Laura A. Dixon served as the Director, Facility Patient Safety and Risk Management and Operations for COPIC from 2014 to 2020.  In

her role, Ms. Dixon provided patient safety and risk management consultation and training to facilities, practitioners and staff in multiple states.  Such services included creation of and presentations on risk management topics, assessment of healthcare facilities; and development of programs and compilation of reference materials that complement physician-oriented products.
Ms. Dixon has more than twenty years of clinical experience in acute care facilities, including critical care, coronary care, peri-operative services and pain management.  Prior to joining COPIC, she served as the Director, Western Region, Patient Safety and Risk Management for The Doctors Company, Napa, California.  In this capacity, she provided patient safety and risk management consultation to the physicians and staff for the western United States.

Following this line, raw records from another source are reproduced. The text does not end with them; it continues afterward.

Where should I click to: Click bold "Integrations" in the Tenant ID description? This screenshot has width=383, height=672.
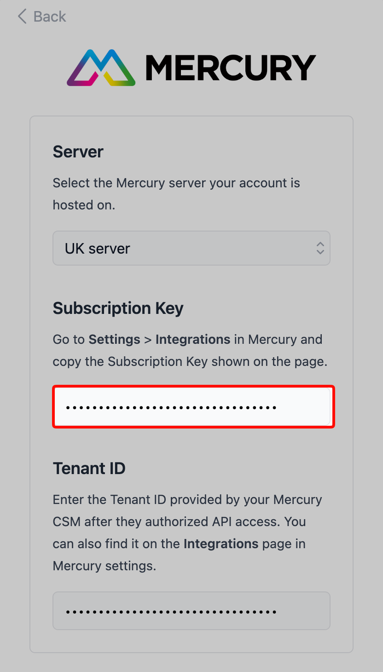tap(221, 544)
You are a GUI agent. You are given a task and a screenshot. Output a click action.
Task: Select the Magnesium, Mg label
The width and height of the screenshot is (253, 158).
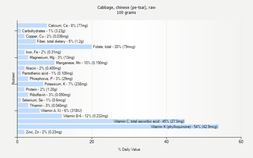(52, 58)
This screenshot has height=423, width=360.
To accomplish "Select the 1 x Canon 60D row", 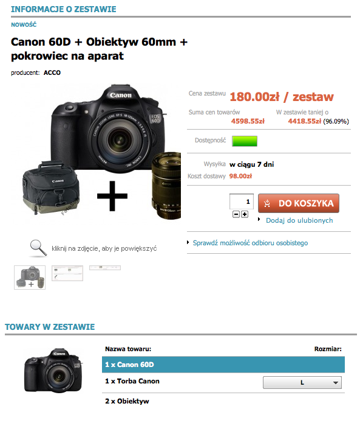I will pos(223,365).
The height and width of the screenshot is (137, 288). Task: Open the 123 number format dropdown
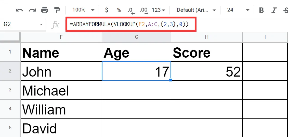pos(158,10)
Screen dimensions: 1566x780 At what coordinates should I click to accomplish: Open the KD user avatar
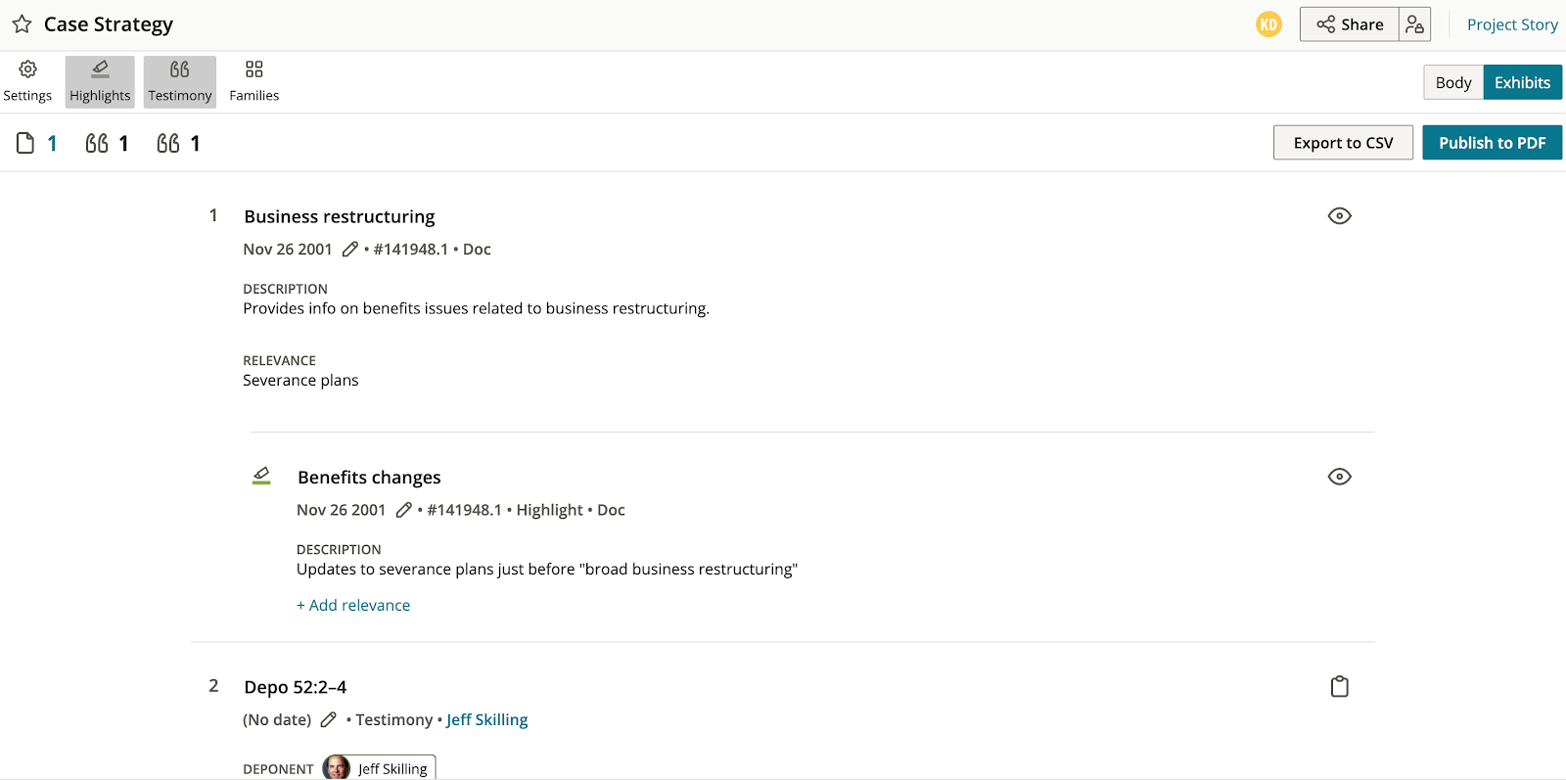(1268, 24)
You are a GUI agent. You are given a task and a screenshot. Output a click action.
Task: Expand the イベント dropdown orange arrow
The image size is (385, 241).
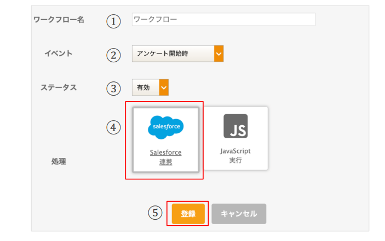pyautogui.click(x=219, y=54)
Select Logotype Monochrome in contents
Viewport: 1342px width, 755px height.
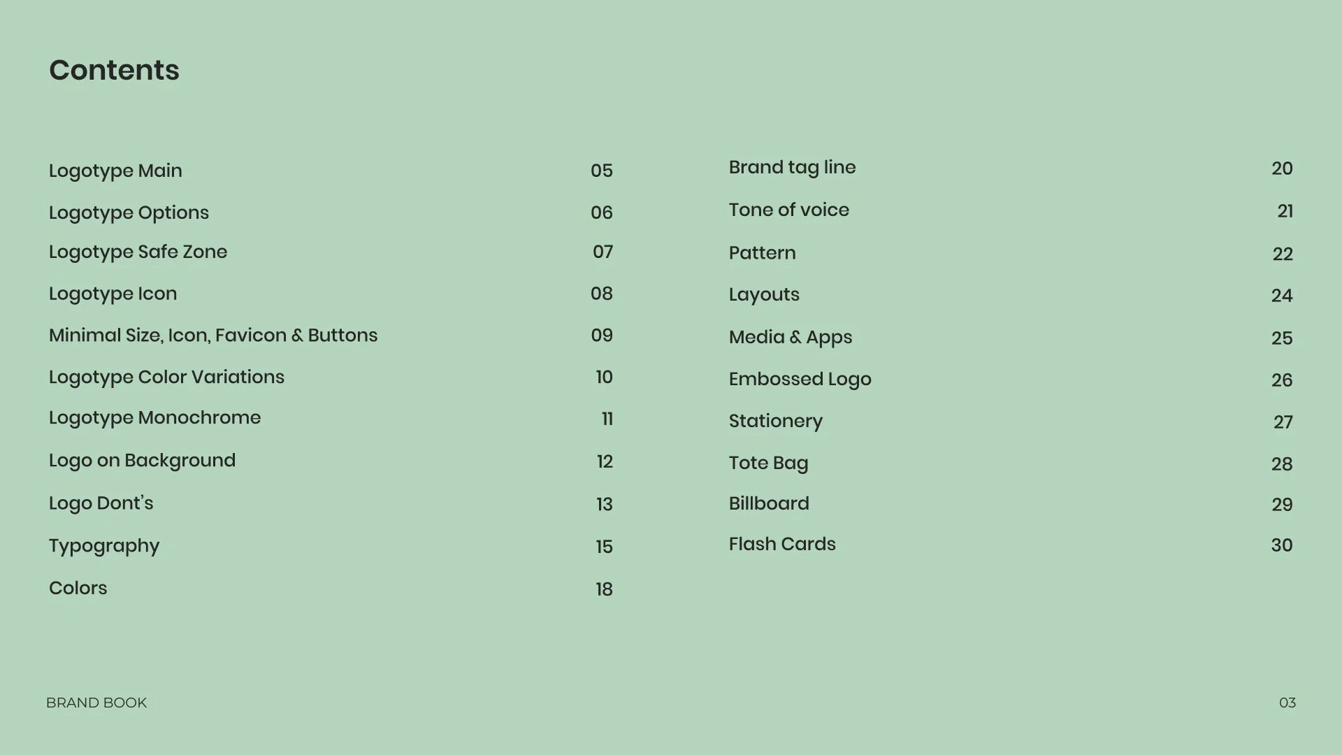[154, 418]
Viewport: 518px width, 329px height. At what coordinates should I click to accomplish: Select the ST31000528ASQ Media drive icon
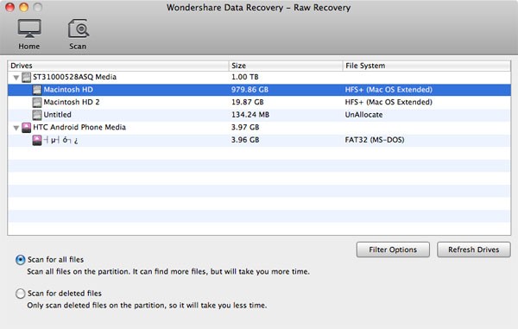coord(26,78)
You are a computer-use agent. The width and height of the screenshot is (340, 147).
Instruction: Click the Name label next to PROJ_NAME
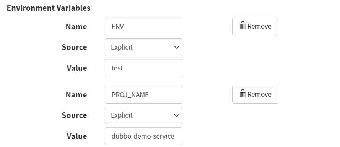click(76, 95)
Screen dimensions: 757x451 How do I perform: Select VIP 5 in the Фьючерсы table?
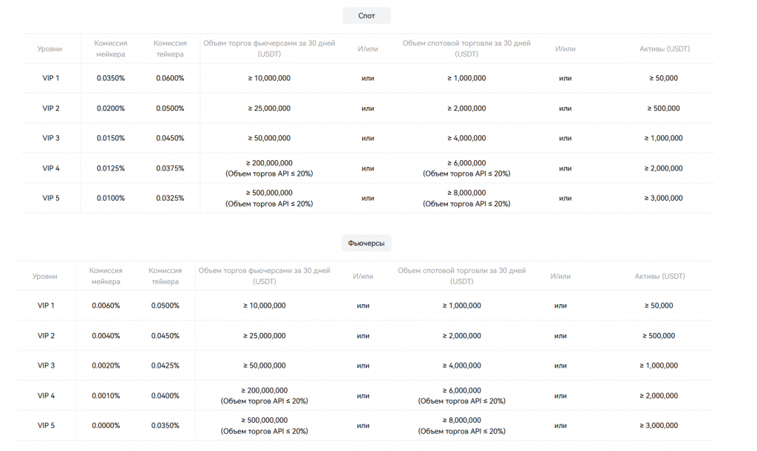pyautogui.click(x=47, y=425)
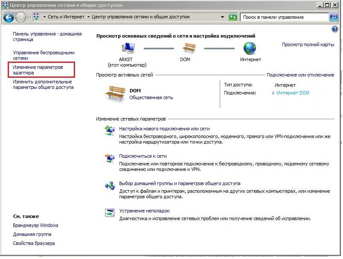Expand the address bar history dropdown
Screen dimensions: 343x259
click(223, 17)
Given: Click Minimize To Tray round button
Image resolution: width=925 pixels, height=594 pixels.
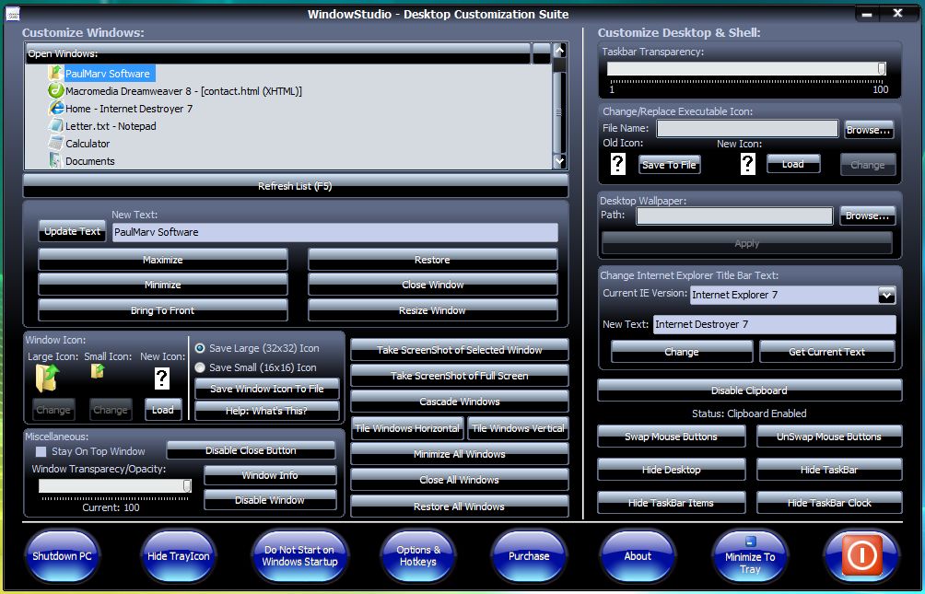Looking at the screenshot, I should [x=750, y=556].
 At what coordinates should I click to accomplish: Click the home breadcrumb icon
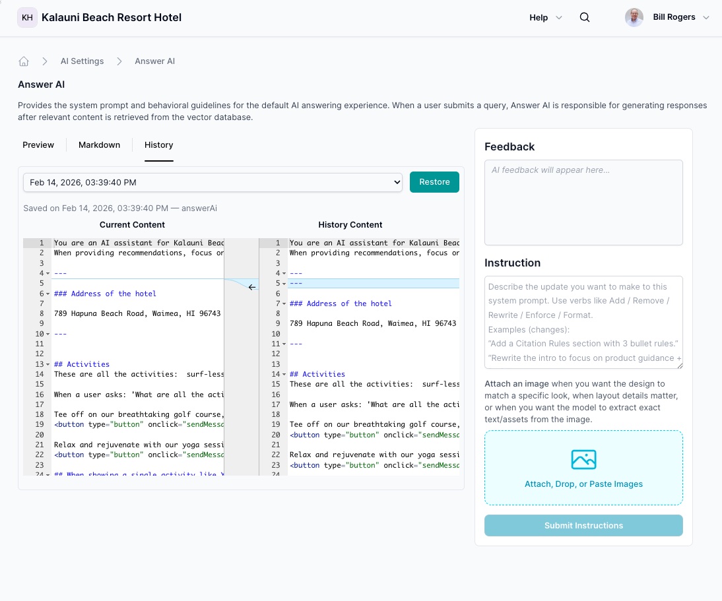[x=24, y=61]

Ms. Dixon’s legal experience includes representation of clients for Social Security Disability Insurance providing legal counsel and representation at disability hearings and appeals, medical malpractice defense and representation of nurses before the Colorado Board of Nursing.
As a registered nurse and attorney, Laura holds a Bachelor of Science degree from Regis University, RECEP of Denver, a Doctor of Jurisprudence degree from Drake University College of Law, Des Moines, Iowa, and a Registered Nurse Diploma from Saint Luke’s School Professional Nursing, Cedar Rapids, Iowa.  She is licensed to practice law in Colorado and California.